--- Source extract ---
····················

Monday, May 12, 2025

A Time Like No Other ~ Part 1

           May 1978. A month like no other!

          What excitement filled the air as Brian popped the question. “Will you marry me?”

          My answer? “Yes!”

          We sealed “the deal” with a kiss, then Brian put in a call to my dad asking his permission which Dad gave, then yelled, “Ruth, pick up the other phone!”

         When Mom got on the extension, Brian shared the news with my ear closely pressed to the earpiece and him so I could join the call.

          Mom added, “Are you sure you can afford her dental bills?” (Leave it to Mom to mention my rotten teeth at this glowing moment.)

          After the call, Brian and I said our goodnights, and he headed to his room down the road from where my Hope town house was.

          Hope Town. Where we met. Where we fell in love. Let me give you a little explanation of these surroundings and our situations within them.

          In 1976, I went as a home missionary to Hope Town Christian School for the disabled. The administration “tried me out” as a summer camp counselor before I could apply for full-time ministry. When I did, I received approval to come onboard as a houseparent at the year-round residential facility. I’d share this responsibility with another gal, together caring for up to 6 disabled children and teens.

          Brian applied to Hope Town a year later. He was assigned as a teacher’s aid in the school program and was given lots of odd jobs during after-school hours.

          So, that’s how we met and reached this day when the question came up in the merry month of May!

          It was Brian’s weekend off (ours didn’t mesh at that point), and he took his usual upstate NY trip to spend time with his folks and help in his home church. He’d return late Sunday night.

          That particular Sunday, I wanted to visit one of our Hope Town kids who was long-term in the hospital 35 miles away. Another staffer offered to go along to help get the rest of our “family” to Sunday School and church. So, I planned to drive to see Carol and make it back in time to rejoin the kids/teens in the dining hall.

          I’d need to hurry a bit to make it to the hospital, visit Carol, and be back for after church dinner; but it was doable. I grabbed my cassette player and a few tapes, got in my VW Beetle, and started off, forgetting to buckle my seatbelt. My mind was ½ on this journey and ½ on Brian. I hardly noticed it had rained and roads were wet. I popped a sermon into the cassette player. That would be “church” for me this particular day.

          I zipped along the wet highway that passed through a state park. As I attempted to turn the steering wheel left to follow a curve, my “bug” instead headed straight. The brakes didn’t work either. I flew off the road, over a ditch, and through brush while crying out, “Help, Lord!”

          The car hit a small tree causing it to tip partway over, and it landed, lodged between two other huge trees.

          My head hit the top of the car, and I stayed there stunned a moment before wiggling my fingers and toes to see if I’d broken my neck. (Yes, I’d read Joni.) They moved, and I cried, “Thank You, God!”

          What to do next. I heard a couple cars go by on the highway I’d left involuntarily, but I was below road level and pretty much out of view. Thankfully, my VW Beetle had a sunroof. When the car came to its abrupt stop, not totally up-side-down, there remained space enough for me (I was much thinner then) to crawl out the sun roof. I worked my way through the broken brush, up the embankment, onto the highway.

····················

--- Provided information ---

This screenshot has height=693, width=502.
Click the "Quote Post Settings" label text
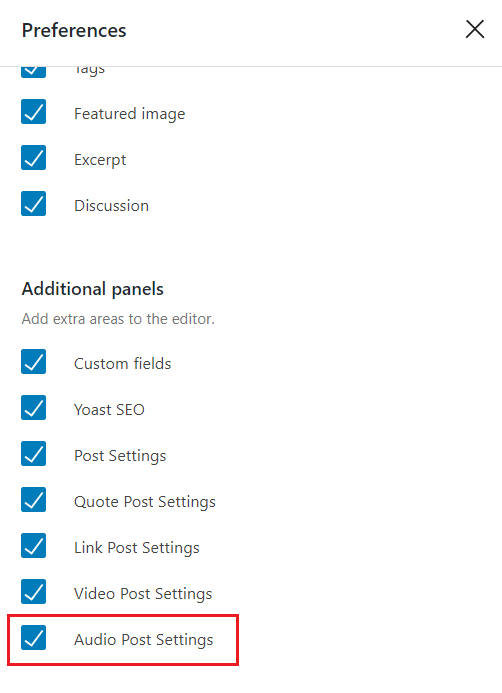coord(145,502)
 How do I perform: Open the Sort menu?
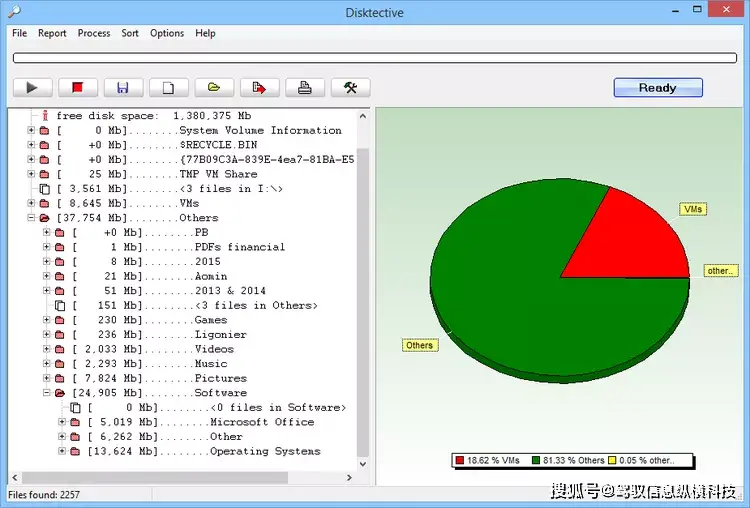tap(130, 33)
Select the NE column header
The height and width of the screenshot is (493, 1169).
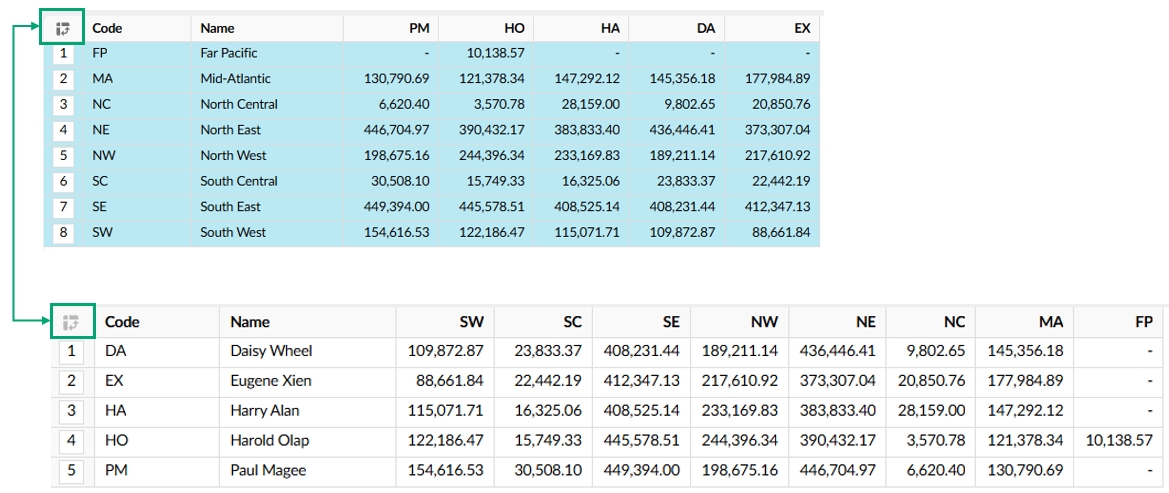[864, 322]
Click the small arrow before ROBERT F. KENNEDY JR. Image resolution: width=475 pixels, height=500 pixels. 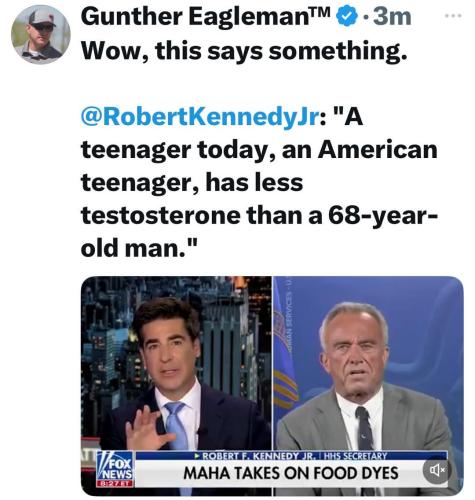(x=197, y=455)
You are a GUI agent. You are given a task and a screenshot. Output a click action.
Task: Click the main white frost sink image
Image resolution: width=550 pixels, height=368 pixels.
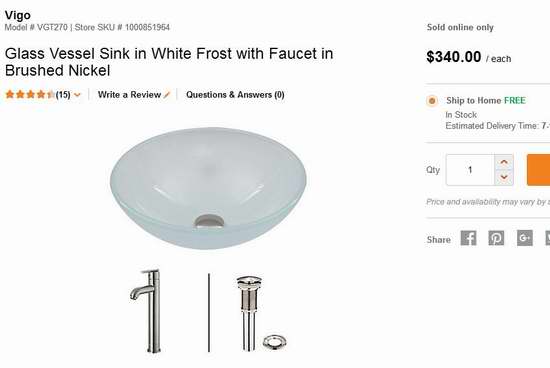(x=208, y=188)
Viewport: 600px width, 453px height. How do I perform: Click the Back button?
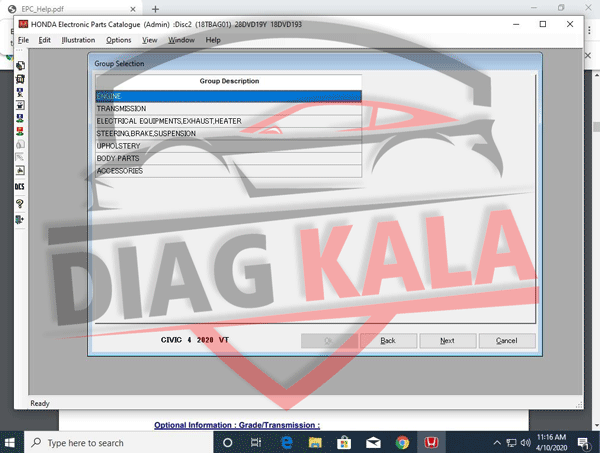(388, 341)
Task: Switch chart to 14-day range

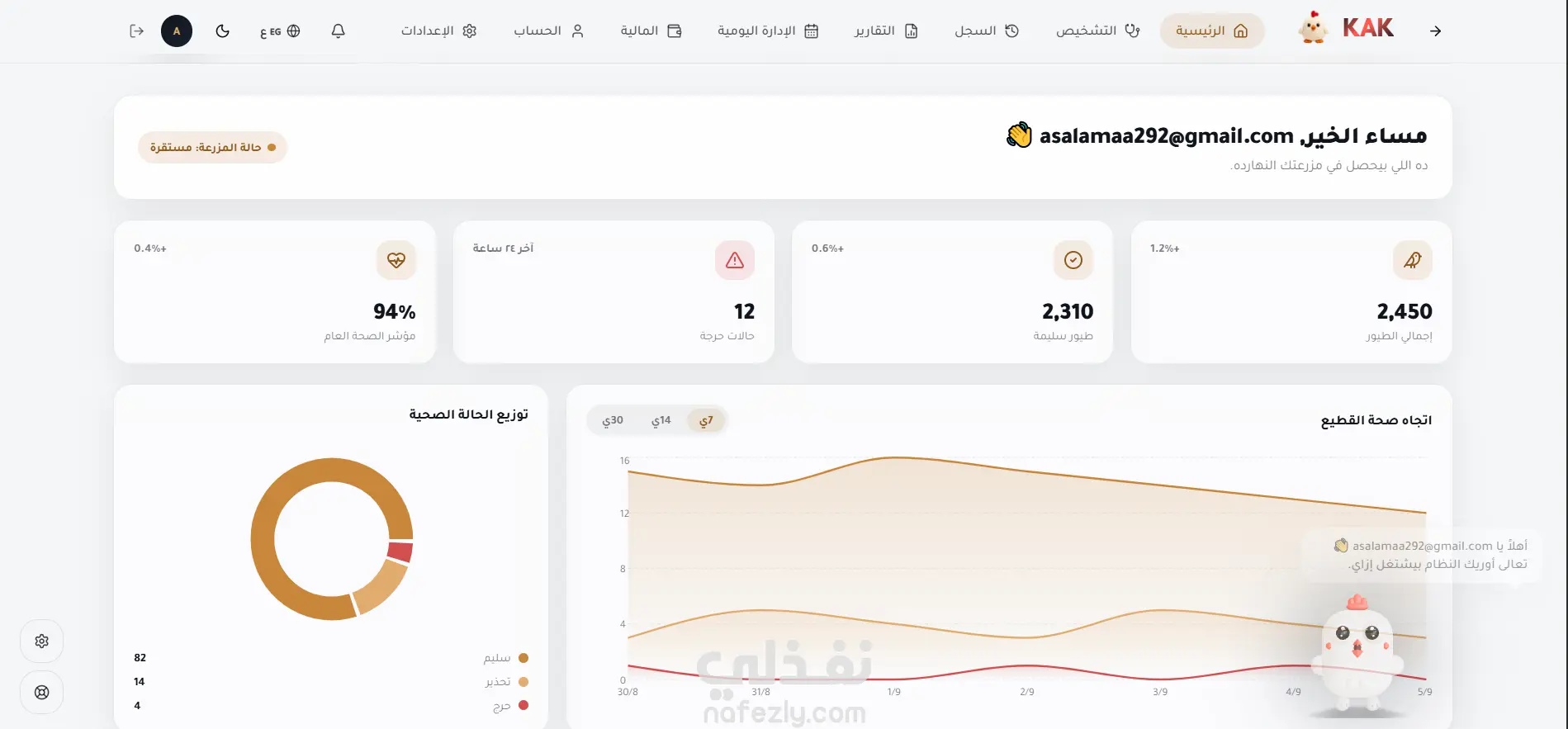Action: pyautogui.click(x=661, y=420)
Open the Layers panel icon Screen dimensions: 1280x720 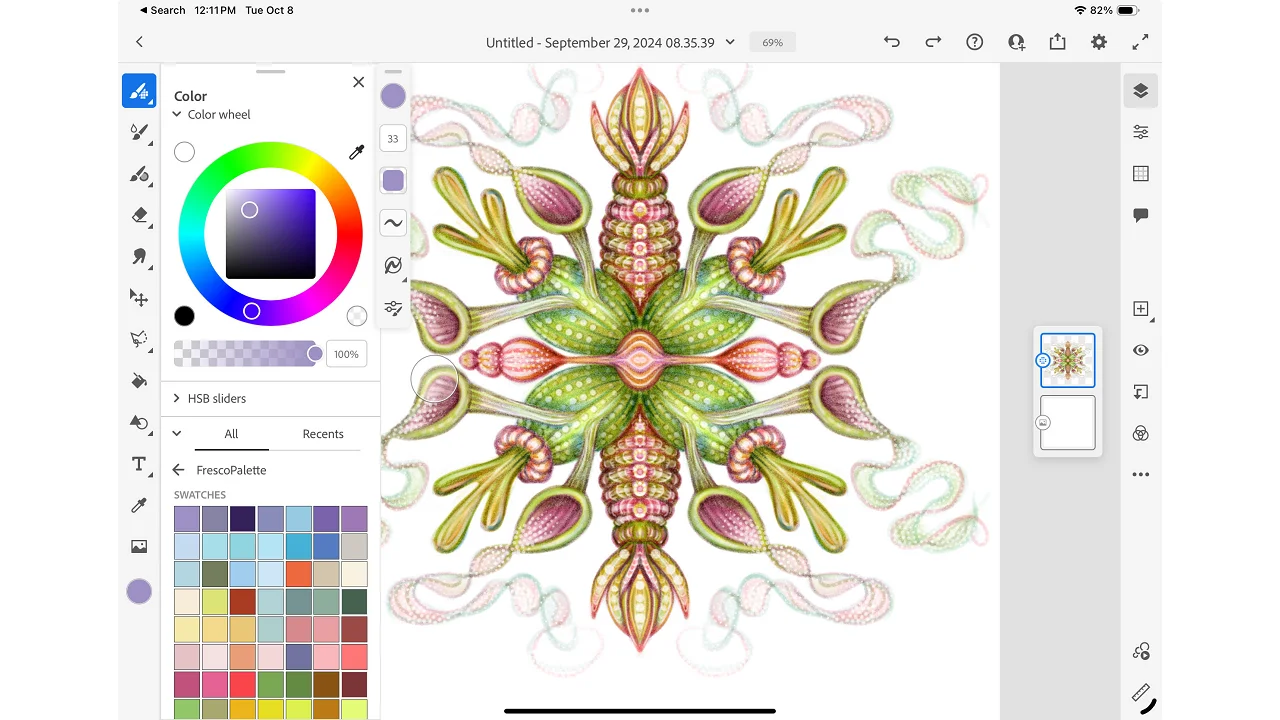coord(1140,90)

····················

--- Prompt ---
In the account of May 1978, how far away was the hospital where Carol was staying?

--- Output for this exercise ---
35 miles away.